■ Text passage ■
----

By Pete Miller, CPA, CFE
Fraud is a significant problem for organizations of all kinds, from publicly traded corporations to community-based not-for-profits. According to the 2012 Report to the Nations on Occupational Fraud and Abuse conducted by the Association of Certified Fraud Examiners (ACFE), 5% of annual global revenue is lost to fraud—and that only includes fraud that is discovered or reported.
Unfortunately, nobody is immune, and people in positions of trust are well-placed to commit the most damaging crimes. Few incidents feel worse than discovering a trusted leader, partner, or employee is stealing from the organization they are supposed to be supporting. Beyond the loss of money, confronting fraud is mentally and emotionally taxing, distracts from your core business, and can negatively impact your reputation if not handled correctly.
To minimize financial and operational damage, it’s important to stay calm and follow a step-by-step plan. Doing so will enable you to deal with fraud more efficiently and effectively. Based on Clark Nuber’s long history of successfully investigating fraud at companies of all sizes, we present ten simple steps you should take if you suspect fraud at your organization.
1. Don’t Panic
Let’s face it: fraud is scary. It can feel like the rug got pulled out from under you, and it can be tempting to act rashly—confronting the suspect or firing them on the spot. But these actions may do more harm than good. Instead, stay calm and act rationally. You need to make a plan, gather and analyze evidence, and do what’s best for your company, and you can’t do any of those things when you’re blinded by rage or emotion. Remember: although it’s not always painless, other companies have been victims of fraud and gotten through it. As long as you get the right team on your side and approach things step-by-step, there’s no reason you can’t do the same. Even if you are not currently dealing with a potential fraud, it’s still worthwhile to work with your legal and accounting professionals to develop a plan that lays out how you would deal with a suspected fraud if it does occur. It’s easier to do it beforehand rather than in the heat of the moment—and the plan is likely to be more rational and complete.

----

■ Direction 1 ■
Rewrite the stretch of the listing from "Given: Click the back arrow at top left" through "pos(1376,93)" with "Viewport" replaced by "Display" and nothing else altered.

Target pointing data

----

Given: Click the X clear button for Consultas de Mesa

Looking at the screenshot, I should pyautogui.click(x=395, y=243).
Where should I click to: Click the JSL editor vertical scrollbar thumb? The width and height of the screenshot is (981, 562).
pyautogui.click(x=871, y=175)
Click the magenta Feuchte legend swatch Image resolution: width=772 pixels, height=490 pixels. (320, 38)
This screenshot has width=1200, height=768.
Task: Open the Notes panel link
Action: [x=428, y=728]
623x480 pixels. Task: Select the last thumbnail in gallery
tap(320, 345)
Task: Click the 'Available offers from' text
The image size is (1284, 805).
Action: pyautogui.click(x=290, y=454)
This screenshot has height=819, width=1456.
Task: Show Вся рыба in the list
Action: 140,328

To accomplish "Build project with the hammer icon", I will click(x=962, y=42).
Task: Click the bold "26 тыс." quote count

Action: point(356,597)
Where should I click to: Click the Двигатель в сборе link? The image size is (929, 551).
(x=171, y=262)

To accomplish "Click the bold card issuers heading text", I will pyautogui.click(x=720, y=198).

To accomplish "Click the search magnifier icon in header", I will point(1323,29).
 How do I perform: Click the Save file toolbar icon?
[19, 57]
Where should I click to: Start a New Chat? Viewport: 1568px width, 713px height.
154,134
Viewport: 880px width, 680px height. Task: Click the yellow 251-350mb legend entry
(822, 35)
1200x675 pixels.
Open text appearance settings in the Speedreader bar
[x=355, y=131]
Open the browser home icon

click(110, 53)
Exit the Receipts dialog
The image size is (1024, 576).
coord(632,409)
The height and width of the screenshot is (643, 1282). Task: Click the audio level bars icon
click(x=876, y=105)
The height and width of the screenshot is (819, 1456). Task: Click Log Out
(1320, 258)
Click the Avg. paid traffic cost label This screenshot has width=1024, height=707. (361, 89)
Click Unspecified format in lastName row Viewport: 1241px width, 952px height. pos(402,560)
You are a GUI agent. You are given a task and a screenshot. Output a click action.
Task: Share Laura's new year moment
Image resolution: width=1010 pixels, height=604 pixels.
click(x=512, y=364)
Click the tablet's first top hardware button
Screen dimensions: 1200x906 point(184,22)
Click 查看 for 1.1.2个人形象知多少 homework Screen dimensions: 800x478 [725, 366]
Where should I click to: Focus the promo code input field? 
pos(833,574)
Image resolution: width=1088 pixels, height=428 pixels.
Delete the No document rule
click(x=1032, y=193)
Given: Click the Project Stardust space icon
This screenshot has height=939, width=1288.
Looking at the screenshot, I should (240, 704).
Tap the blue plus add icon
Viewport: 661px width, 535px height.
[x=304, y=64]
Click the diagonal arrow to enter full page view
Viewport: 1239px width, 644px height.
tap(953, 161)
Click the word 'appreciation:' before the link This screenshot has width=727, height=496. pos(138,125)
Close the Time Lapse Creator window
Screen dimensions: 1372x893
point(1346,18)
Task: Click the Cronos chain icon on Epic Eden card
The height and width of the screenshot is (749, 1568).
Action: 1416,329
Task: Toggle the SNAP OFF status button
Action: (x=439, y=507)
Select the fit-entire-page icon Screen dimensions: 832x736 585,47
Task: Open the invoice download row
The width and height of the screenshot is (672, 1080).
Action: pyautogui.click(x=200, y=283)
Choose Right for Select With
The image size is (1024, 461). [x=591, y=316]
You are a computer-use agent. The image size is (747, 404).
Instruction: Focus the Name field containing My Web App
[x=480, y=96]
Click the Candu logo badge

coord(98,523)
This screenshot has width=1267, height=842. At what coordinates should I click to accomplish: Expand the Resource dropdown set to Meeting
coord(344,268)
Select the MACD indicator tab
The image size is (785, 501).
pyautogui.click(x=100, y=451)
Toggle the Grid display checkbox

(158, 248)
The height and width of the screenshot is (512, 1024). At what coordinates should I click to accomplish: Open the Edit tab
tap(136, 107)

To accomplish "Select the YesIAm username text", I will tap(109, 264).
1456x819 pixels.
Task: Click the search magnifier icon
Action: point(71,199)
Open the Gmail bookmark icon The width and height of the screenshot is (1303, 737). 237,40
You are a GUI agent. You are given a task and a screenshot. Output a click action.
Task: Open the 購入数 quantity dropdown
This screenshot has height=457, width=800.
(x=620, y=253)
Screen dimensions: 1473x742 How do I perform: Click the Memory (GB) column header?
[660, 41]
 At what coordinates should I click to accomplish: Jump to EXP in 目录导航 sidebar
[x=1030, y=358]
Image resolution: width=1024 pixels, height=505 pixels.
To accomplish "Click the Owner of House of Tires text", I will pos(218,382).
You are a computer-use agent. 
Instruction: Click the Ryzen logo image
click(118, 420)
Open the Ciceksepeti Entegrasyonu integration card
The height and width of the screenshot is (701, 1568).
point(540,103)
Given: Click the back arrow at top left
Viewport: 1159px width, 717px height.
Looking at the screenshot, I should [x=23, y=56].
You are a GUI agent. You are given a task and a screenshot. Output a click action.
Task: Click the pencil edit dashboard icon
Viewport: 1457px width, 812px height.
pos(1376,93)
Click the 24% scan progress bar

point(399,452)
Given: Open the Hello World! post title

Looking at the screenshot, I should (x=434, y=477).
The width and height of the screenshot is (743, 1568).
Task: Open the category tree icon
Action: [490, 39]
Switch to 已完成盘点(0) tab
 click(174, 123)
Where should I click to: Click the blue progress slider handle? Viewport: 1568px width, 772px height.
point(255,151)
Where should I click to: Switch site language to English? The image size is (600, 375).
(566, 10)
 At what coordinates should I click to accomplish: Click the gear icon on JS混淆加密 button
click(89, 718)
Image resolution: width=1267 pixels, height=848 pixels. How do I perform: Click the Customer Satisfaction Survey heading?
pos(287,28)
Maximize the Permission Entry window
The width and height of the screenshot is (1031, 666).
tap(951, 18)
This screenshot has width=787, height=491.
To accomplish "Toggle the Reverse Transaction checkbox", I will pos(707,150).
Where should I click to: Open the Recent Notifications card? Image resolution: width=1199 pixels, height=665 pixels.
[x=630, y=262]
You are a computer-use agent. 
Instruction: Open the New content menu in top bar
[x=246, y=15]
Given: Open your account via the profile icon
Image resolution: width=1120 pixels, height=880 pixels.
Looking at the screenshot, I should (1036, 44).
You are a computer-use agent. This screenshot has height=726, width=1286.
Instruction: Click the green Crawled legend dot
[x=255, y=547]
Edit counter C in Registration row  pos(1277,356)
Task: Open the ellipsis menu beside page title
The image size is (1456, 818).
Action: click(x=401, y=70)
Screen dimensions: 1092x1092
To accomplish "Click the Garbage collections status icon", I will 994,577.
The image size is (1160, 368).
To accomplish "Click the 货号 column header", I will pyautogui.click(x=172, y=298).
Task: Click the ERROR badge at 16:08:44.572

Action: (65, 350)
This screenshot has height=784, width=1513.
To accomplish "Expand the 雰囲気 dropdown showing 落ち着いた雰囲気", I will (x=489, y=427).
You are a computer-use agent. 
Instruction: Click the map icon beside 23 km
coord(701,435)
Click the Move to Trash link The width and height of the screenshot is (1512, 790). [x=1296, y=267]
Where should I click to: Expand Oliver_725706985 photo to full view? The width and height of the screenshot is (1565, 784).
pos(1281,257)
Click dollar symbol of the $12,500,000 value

----

■ Direction 2 ■
Reproduce word for word the stretch of the fraud article from "Unfortunately, nobody is" through "not handled correctly.".

■ Solution 1 ■
Given: Click the back arrow at top left
Display: 1159px width, 717px height.
Looking at the screenshot, I should [x=23, y=56].
You are a GUI agent. You are given a task and a screenshot. Output a click action.
Task: Click the pencil edit dashboard icon
Display: 1457px width, 812px height.
pos(1376,93)

■ Solution 2 ■
Unfortunately, nobody is immune, and people in positions of trust are well-placed to commit the most damaging crimes. Few incidents feel worse than discovering a trusted leader, partner, or employee is stealing from the organization they are supposed to be supporting. Beyond the loss of money, confronting fraud is mentally and emotionally taxing, distracts from your core business, and can negatively impact your reputation if not handled correctly.